In Deutschland steigt die Zahl der Übergriffe auf Justizbeamte, und das wirft zunehmend besorgniserregende Fragen auf. Wenngleich Gerichtsvollzieher und andere Justizangestellte von einem ansteigenden Trend berichten, der Bedrohungen und sogar körperliche Angriffe umfasst, bleibt die Datenlage schwach und uneinheitlich.
Ein Beispiel aus der Praxis liefert Thomas Hannß, ein Gerichtsvollzieher, der jüngst einen auf ihn adressierten Brief öffnete. Darin wurde er mit Vorwurf und Beleidigungen konfrontiert, was ihn nicht überrascht. „Beleidigungen sind an der Tagesordnung, bei Ortsterminen muss man sogar mit eskalierenden Situationen rechnen“, erzählt Hannß. Es ist eine alarmierende Realität, auf die sich viele Beamte mental vorbereiten.

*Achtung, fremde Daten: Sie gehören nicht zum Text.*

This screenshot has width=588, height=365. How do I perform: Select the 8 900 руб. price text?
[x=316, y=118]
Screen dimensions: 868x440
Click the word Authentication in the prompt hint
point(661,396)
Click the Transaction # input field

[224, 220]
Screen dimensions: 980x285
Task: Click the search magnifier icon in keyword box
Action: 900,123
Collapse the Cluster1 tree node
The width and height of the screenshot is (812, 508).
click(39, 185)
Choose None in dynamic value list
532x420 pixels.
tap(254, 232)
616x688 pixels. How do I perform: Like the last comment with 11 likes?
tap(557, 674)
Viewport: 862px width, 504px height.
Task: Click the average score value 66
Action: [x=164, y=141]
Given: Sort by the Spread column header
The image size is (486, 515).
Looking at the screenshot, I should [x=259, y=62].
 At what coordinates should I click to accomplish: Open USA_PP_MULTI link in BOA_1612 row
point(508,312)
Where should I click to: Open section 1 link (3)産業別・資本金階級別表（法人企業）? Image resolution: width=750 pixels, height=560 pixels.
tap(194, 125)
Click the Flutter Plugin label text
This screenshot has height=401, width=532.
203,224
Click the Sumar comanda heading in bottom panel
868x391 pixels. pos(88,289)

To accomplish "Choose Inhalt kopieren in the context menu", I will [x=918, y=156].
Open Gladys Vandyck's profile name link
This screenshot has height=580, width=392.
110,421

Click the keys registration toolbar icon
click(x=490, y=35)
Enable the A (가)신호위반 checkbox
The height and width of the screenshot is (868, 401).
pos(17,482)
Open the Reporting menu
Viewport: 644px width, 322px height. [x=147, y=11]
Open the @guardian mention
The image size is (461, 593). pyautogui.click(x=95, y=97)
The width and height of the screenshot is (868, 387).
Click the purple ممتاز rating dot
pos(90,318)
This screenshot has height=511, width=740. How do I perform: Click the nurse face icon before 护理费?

Zwangsräumungen lösen teils heftige Reaktionen aus
Die Einsätze, insbesondere während Zwangsräumungen, können bedrohlich sein. Hannß schildert einen konkreten Fall aus Denkendorf bei Stuttgart, wo er für eine bevorstehende Räumung eine schusssichere Weste tragen musste. „In solchen Situationen ist man auf alles gefasst“, gibt er zu bedenken. Tatsächlich erzählen Berichte aus der letzten Zeit von dramatischen Vorfällen, darunter Drohungen mit einer Kettensäge oder das Werfen von Flüssigkeiten durch Wütende.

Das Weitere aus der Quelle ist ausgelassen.